C'est souvent la drôlerie qui pimente ce récit enchevêtré dans des contraintes auxquelles doit faire face le narrateur. Que l'écrivain embellit de trouvailles stylistiques surprenantes. Le lecteur sourira quand Mattia, éprouvant un malaise incompréhensible survenu au cimetière, devra se défaire d'un troublant maléfice. Depuis plus de deux mille ans, à l'écart du monde, le Village possède ses figures de « stryges », donc figures de femmes capables de planter des aiguilles dans le cœur de celui ou celle qui a commis un grave délit. La sorcellerie, partout dans le monde, n'est-elle pas affaire de femmes ? C'est Rosina qui, après une « petite séance contre le mauvais œil », entraînera Mattia dans l'histoire du grand-père Giovanni, « grand gaillard tranquille et silencieux », de qui le narrateur était le petit-fils privilégié. Au présent, le lecteur apprendra la guérison de Luisa, petite sœur de Mattia, un jour béni du 15 août. Roman empreint de vérités et de mensonges, de satanisme et de réalisme. De contes et de légendes, justifiant la réflexion de Mattia : « En Italie, tout est théâtre [ ... ] »
Le retour à Montréal se fera en compagnie fictive d'Amalia et de ses trois fiancés, nous savons si peu de cette femme orgueilleuse et souffrante, morte d'un cancer du côlon. De la grand-mère Cosima qui avait mis au monde trois générations de bambini. Se prévalait d'avoir fondé le Village. Spectres ou stryges qui dépaysent le lecteur, le rendra à lui-même lorsque Isabelle, l'amoureuse québécoise de Mattia, le fera basculer tendrement dans un temps qui est le nôtre.

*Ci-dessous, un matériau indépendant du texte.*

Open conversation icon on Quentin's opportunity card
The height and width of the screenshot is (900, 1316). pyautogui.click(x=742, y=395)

Une épopée méditerranéenne où l'exil se fond dans le pays d'accueil quand il bâtit plusieurs générations. Qu'il est assumé dans la sérénité, avec, en toile de fond, les êtres qui, sans le savoir, ont maçonné un continent aux abords paradisiaques. Transhumance humaine semblable au berger Giaconimo qui, après avoir sauvé une de ses brebis d'une morsure de vipère, avec sa salive, déserte le troupeau pour devenir guérisseur.

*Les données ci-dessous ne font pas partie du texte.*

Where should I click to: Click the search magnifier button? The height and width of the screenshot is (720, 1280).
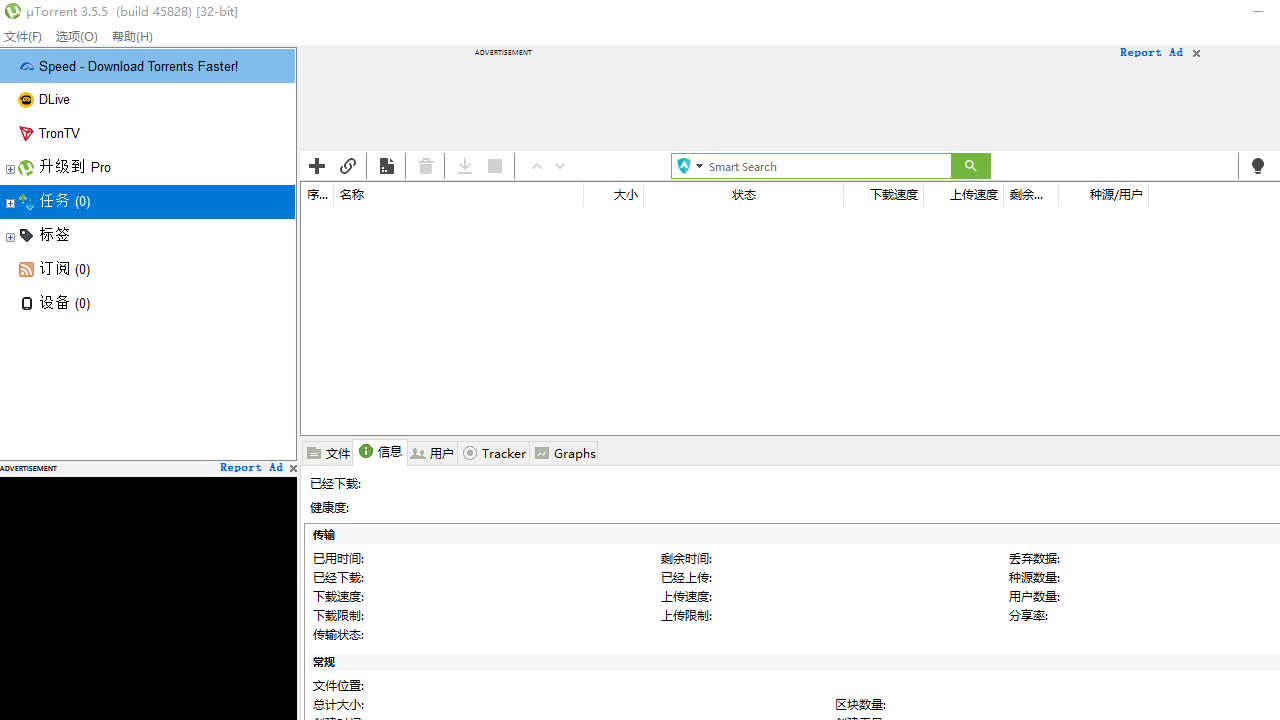(x=969, y=166)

Roman jovial et savoureux duquel on ne peut tout dépeindre, qu'on a aimé lire au soleil, imaginant des hommes et des femmes désincarnés qui, à leur tour, relateraient dans un langage échardonné, ce que durant des siècles révolus, ils ont représenté dans leur village montagnard pour que ce monde continental apprête une place méritoire aux émigrés d'alors.